The contradiction inherent to being a human is that, though all people are made in the image of God, all people are unique. In fact, it is precisely each person’s uniqueness that makes them so infinitely valuable. Maimonides wrote in his Mishneh Torah:
For this reason, Adam was created alone, to show that should anyone destroy a single life he shall be called to account as though he had destroyed a complete world; and should anyone preserve a single life, he is credited as though he had preserved a complete world. Furthermore, all [humans] are fashioned after the pattern of the first [human], yet no two faces are exactly alike.
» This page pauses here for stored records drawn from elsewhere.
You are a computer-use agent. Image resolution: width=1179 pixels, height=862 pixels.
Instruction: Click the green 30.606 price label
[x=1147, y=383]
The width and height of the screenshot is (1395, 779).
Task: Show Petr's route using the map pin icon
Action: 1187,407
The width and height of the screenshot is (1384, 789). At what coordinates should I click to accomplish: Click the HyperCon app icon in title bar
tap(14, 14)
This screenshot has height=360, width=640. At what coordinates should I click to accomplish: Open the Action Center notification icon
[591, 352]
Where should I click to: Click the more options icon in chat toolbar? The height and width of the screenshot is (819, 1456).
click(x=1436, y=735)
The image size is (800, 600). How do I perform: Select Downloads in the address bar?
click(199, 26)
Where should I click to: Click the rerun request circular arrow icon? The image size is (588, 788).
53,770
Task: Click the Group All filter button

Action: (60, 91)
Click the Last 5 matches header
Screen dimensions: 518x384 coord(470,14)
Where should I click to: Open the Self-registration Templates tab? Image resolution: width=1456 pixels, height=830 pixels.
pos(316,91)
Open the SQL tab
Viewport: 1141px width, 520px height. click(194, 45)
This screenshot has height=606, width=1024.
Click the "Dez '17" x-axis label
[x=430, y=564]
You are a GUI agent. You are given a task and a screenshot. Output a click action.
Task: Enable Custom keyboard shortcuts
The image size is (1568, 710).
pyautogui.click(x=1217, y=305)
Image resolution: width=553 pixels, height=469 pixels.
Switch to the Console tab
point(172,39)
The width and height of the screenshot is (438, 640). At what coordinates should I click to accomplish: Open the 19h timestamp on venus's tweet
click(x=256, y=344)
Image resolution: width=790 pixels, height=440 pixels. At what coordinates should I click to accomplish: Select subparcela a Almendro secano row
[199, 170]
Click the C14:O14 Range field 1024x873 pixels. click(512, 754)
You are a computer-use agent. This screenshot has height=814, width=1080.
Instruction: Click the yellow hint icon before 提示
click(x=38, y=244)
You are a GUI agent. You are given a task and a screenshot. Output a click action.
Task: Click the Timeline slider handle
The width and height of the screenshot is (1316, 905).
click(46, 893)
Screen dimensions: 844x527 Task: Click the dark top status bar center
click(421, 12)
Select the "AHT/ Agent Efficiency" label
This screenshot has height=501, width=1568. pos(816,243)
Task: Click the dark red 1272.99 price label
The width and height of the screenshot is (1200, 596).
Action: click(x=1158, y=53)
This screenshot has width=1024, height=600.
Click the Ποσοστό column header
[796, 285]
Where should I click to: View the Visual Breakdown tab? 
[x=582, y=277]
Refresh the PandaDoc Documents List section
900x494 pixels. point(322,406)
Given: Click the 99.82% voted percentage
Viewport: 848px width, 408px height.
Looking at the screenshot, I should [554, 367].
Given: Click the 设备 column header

Therefore, every [person] may well say: For my sake the world was created.
So too, ethnic and religious groups are valued not only for the individuals they contain, but for their uniqueness in relation to other peoples. The Jewish singer Theodore Bikel, when asked why he sang seemingly outdated songs in Yiddish and Hebrew, would say, “I see human culture as a beautiful garden, full of beautiful flowers — and my flower is a Jewish flower. It is not better or more beautiful than the other flowers, but it is mine: and if I don’t tend to it, it will wither, and die.”

God wants diverse societies. God doesn’t want any group of society wiped out. It’s not just that human life matters. The diversity of human life matters.
April 18 and 19, shortly before this coming Passover, The Elie Wiesel Foundation for Humanity is having the biggest-yet conference on the Uyghur genocide, at 92NY in New York City. With Pesach in mind, Jews should see another dimension added here by the Jewish tradition: China is acting like today’s Pharaoh, putting Uyghurs in reeducation camps and using them for slave labor. Together with the rest of the human-rights community, we will build the movement that is going to be in solidarity with the Uyghur activist community, advocate for politicians to take a stand against China’s actions and pressure corporations to give transparency on the sources of their labor — so that we can move toward an end of current-day oppression and slavery. Questions can be directed to uyghur@eliewieselfoundation.org.
This is the moment where we must tap into the powerfully felt desire of this new generation to stand up against genocide. Inspired by Elie Wiesel’s legacy, and in memory of all victims of the Holocaust, we must defend the Jewish people from being attacked for our attempts to prevent Hamas from ever again exercising its genocidal intent. But we must also harness this energy for righteousness toward standing up to a superpower whose influence can be felt in the threads of the clothes we wear in this largest state-driven bureaucratized genocide of another people since the Holocaust.

In recent months, we’ve been intensely focused on the wellbeing of Jewish community — and for good reason. And yet, if we are to remain true to who we are, if we are to truly keep the Jewish tradition alive, we must continue to live out our Jewish imperatives in the world.